Ervas: As ervas são elementos indispensáveis nos ritos piagas, pois simbolizam a própria energia mágica da mãe terra. Os altares piagas sempre devem estar compostos por algum ramo de erva ou vaso com flores, pois é uma forma de levar um pouco da energia vital da natureza para o espaço sagrado. Quando se trabalha com Deuses e Espíritos específicos, é bom conhecer quais ervas os agradam mais. As ervas secas também são utilizadas para defumações, preparo de banhos mágicos, confecção de talismãs ou consagração de locais. Ramos de ervas de purificação, como o manjericão e a arruda, também podem ser usados em benzimentos de pessoas que se purificam em ritos comunitários ou encantamentos mais simples. Apenas a vivência da espiritualidade de forma mais constante permite um conhecimento e uma aproximação mais "íntima" da magia das ervas, pois a própria planta e seu espírito guardião pode revelar mistérios sobre suas propriedades, diretamente para o pagão piaga.


Traçados Piagas: Os traçados piagas são de dois tipos.
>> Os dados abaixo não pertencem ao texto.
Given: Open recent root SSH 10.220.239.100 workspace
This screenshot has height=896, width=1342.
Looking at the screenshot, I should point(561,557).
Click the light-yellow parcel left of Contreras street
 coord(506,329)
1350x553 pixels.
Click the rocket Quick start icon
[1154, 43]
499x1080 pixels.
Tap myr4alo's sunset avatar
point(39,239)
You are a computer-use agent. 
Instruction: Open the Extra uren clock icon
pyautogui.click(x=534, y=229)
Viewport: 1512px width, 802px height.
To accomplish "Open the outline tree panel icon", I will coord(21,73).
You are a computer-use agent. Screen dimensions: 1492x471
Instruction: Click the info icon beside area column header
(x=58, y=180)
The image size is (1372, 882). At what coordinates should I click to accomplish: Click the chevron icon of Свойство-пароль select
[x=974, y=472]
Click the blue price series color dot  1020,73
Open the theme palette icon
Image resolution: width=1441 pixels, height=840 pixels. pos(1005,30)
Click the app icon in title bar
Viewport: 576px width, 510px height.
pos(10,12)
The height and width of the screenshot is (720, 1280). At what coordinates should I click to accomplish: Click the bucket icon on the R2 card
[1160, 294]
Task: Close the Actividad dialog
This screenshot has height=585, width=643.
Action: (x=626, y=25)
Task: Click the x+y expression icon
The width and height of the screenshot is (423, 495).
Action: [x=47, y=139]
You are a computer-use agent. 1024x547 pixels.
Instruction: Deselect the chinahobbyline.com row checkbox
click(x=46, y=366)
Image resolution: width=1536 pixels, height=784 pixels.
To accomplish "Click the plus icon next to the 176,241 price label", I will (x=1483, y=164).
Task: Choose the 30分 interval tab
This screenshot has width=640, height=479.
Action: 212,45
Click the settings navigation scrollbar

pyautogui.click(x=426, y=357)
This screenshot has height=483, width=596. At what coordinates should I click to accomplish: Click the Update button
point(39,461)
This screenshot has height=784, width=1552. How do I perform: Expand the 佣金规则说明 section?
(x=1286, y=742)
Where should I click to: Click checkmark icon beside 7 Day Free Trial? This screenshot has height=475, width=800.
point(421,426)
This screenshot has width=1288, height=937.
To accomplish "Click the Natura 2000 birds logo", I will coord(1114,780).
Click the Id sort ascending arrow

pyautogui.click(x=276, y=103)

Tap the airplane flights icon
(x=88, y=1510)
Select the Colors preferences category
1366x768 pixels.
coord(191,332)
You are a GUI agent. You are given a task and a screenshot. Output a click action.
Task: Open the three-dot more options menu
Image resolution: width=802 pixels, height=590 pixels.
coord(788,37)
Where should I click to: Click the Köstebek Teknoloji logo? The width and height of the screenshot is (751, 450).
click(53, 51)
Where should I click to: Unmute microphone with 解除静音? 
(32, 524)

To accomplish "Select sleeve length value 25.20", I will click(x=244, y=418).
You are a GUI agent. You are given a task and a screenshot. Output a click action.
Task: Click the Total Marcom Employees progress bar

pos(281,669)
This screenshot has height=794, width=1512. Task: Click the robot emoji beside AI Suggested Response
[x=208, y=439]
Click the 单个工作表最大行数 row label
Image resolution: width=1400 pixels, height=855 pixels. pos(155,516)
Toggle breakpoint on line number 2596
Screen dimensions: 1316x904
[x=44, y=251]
O primeiro tipo é derivado de inscrições e registros rupestres deixados pelos antepassados em território brasileiro, especialmente na zona compreendida como centro do território piaga (Piauí e estados do Norte e Nordeste). O segundo tipo são símbolos com traçados inspirados em registros rupestres, mas com elementos novos, representativos das divindades ou espíritos com os quais se trabalham no rito. A principal finalidade do uso desses traçados é firmar pontos de concentração e emanação de energia. Por exemplo, na figura ao lado temos o traçado utilizado na celebração dedicada ao espírito da primavera, com ondas vibracionais onduladas e espiraladas, que ajudam a catalisar e difundir a energia da divindade cultuada na ocasião, além de manter o equilíbrio energético no ambiente. Há uma diversidade muito grande de traçados piagas e seus significados mágicos fazem parte de um conhecimento mantido apenas entre os guardiões do culto.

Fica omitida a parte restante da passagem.